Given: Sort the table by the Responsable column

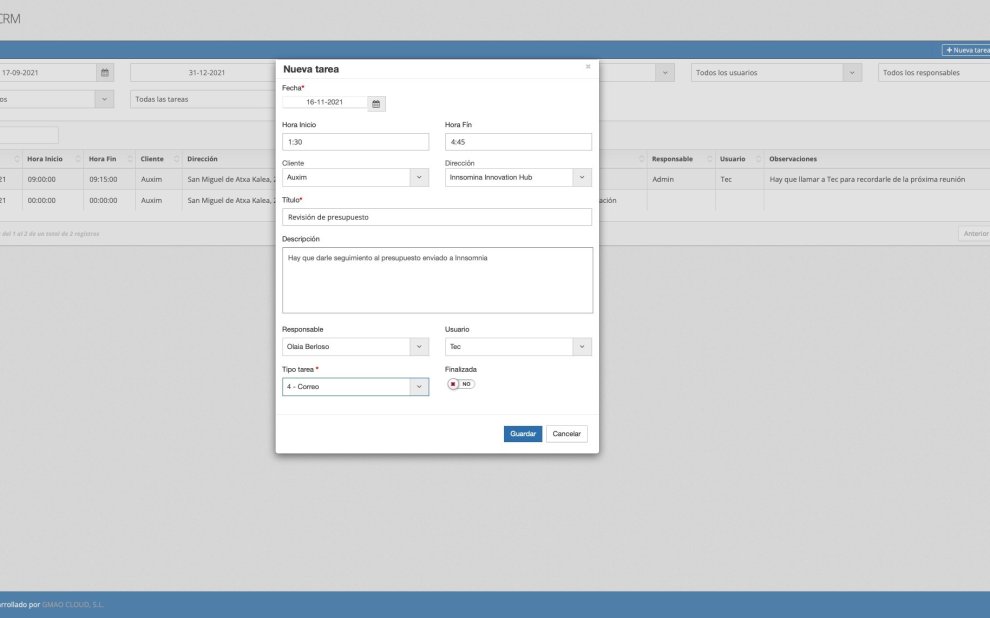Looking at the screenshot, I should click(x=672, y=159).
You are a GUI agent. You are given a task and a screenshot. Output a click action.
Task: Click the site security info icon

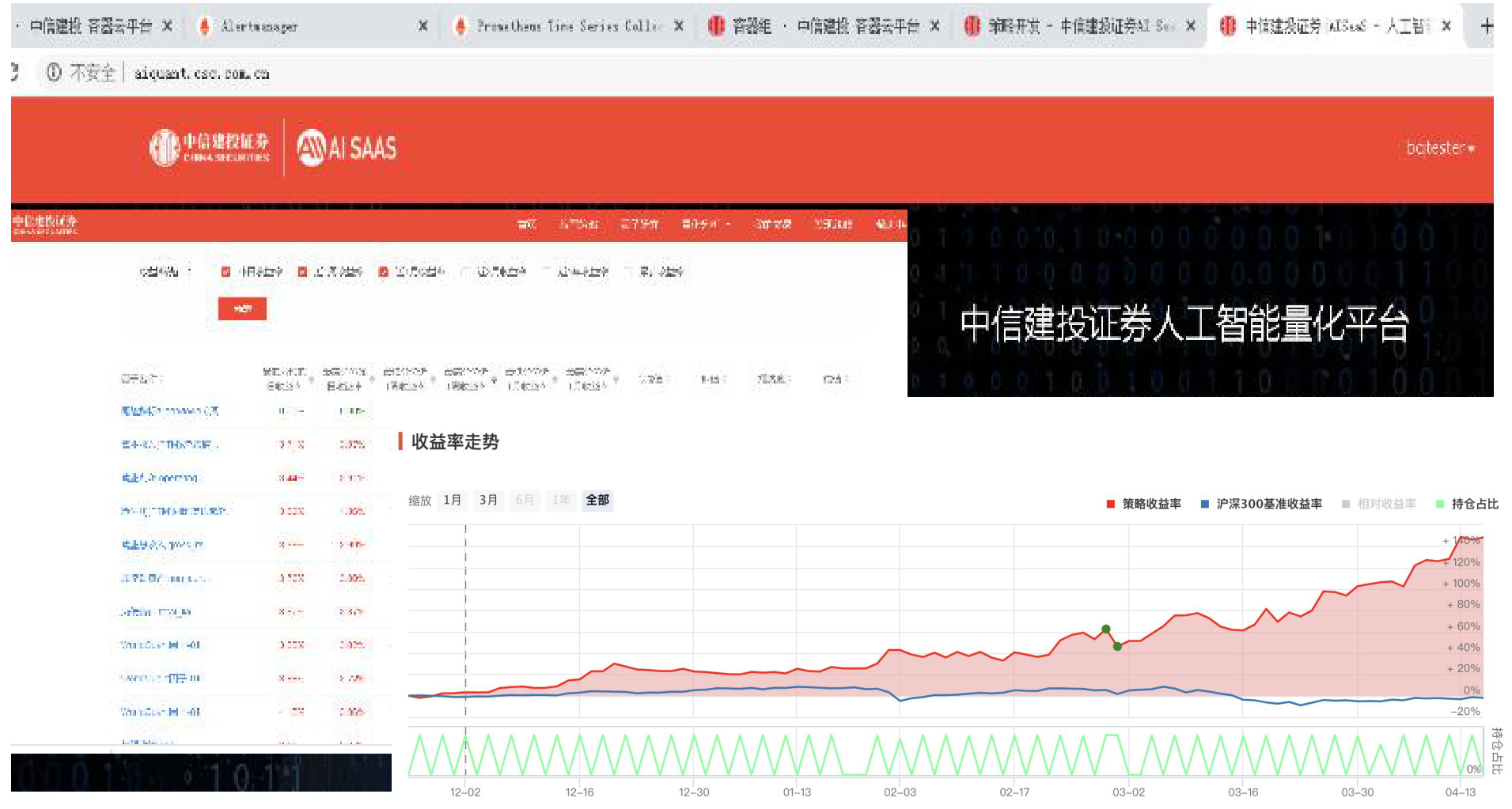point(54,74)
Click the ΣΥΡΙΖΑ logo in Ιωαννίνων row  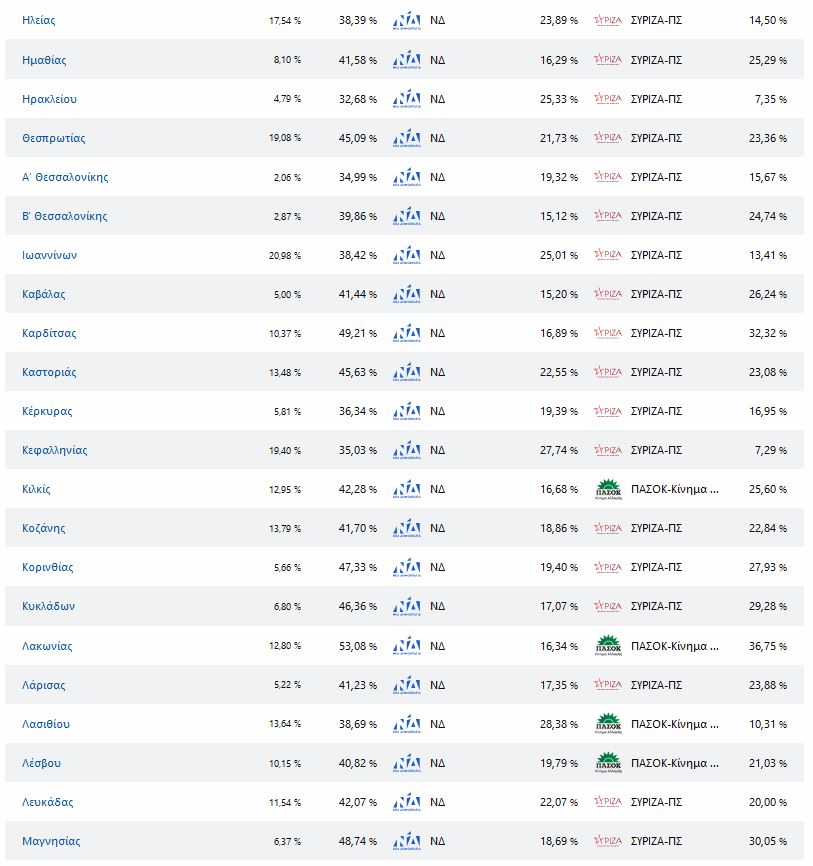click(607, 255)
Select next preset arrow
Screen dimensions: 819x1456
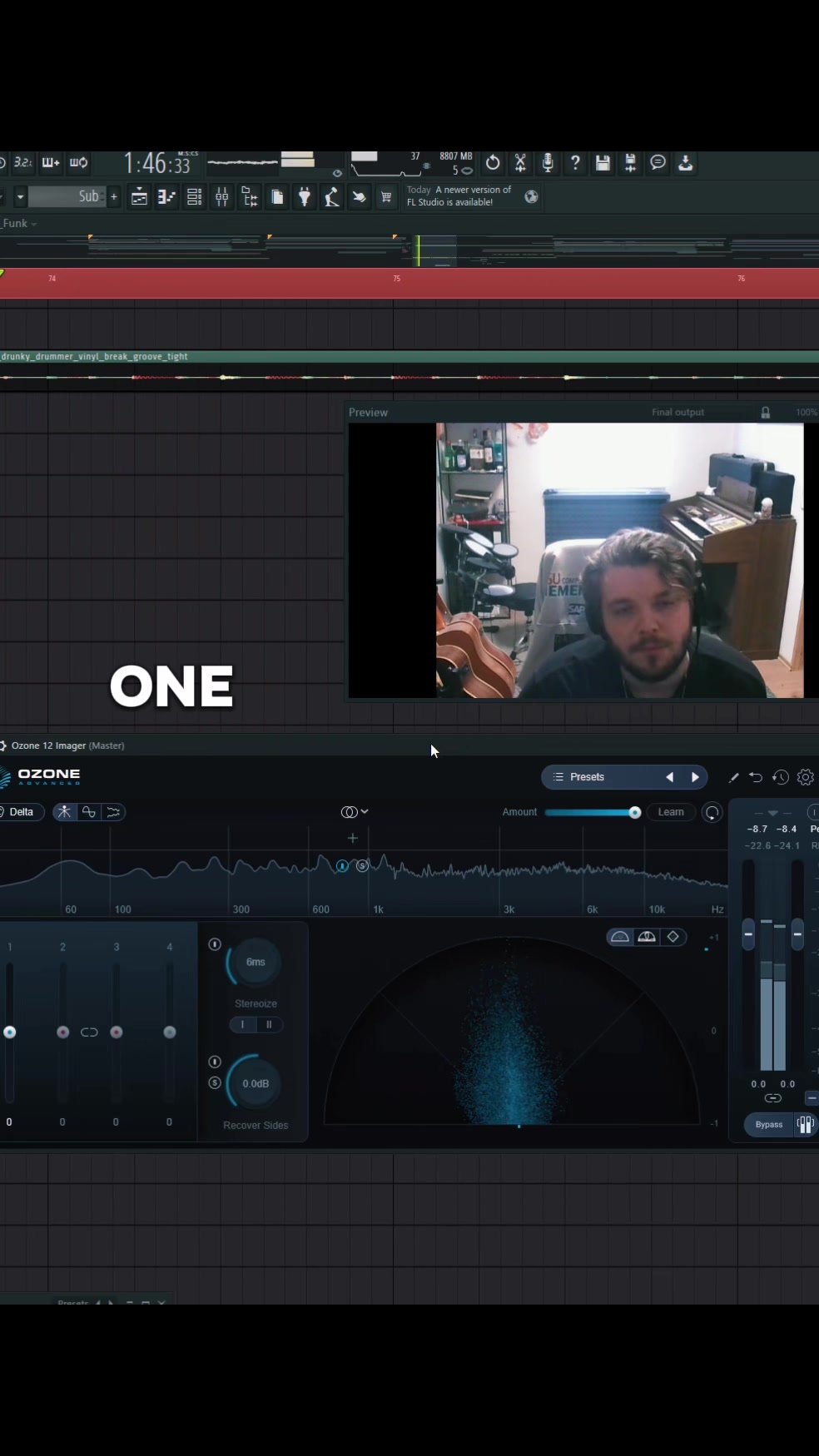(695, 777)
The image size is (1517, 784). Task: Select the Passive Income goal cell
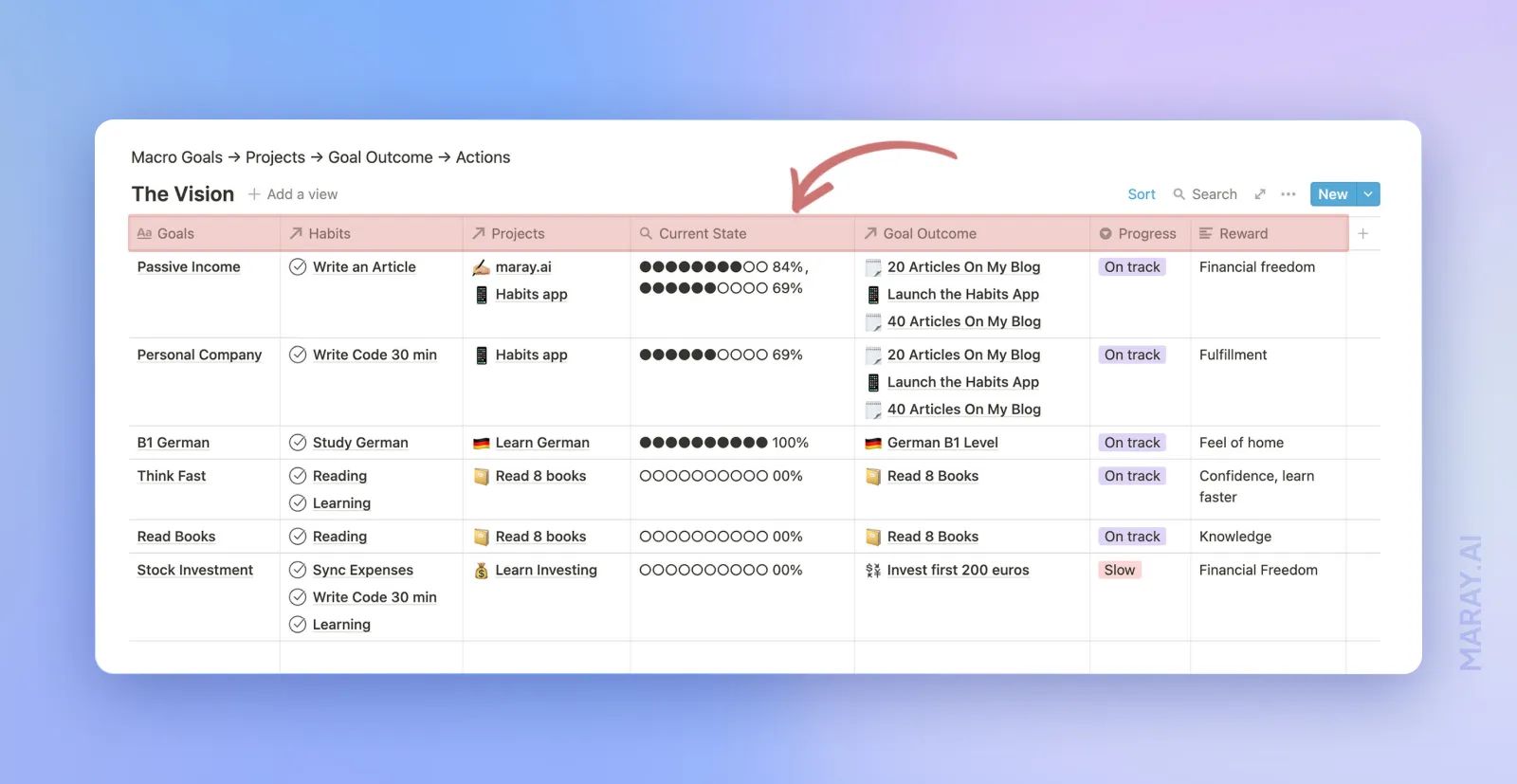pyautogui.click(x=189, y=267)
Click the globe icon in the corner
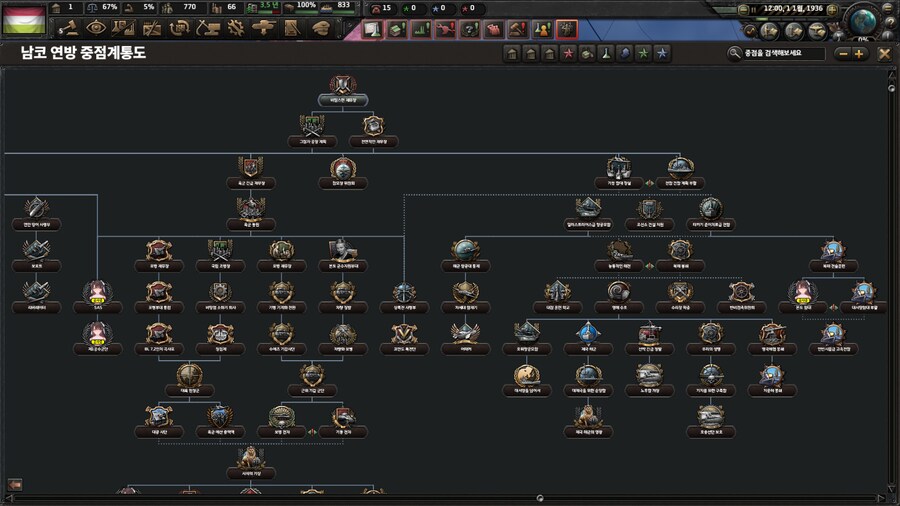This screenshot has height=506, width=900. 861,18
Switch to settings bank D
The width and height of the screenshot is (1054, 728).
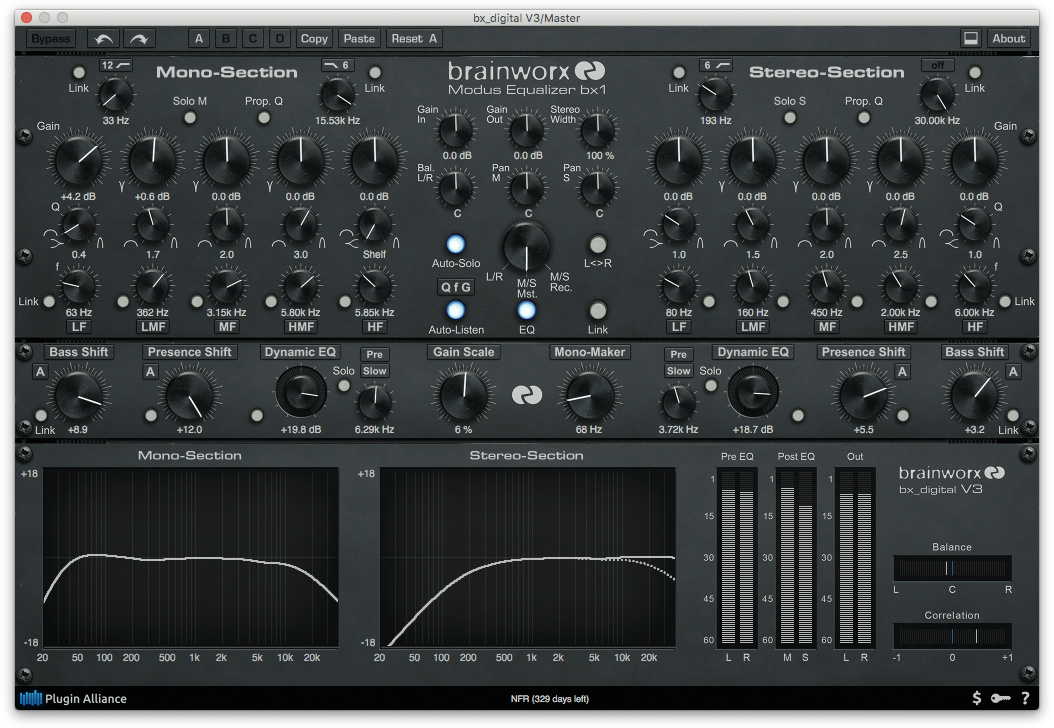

──────────────────────────────

* [ABOUT THIS EXERCISE]: In the records above, find the line containing "The image size" and restate it and every line after it word for word, all pictures excluded.

* [REPLY]:
The image size is (1517, 784). Task: Select the Passive Income goal cell
pyautogui.click(x=189, y=267)
Click the globe icon in the corner
This screenshot has height=506, width=900. 861,18
Switch to settings bank D
The width and height of the screenshot is (1054, 728).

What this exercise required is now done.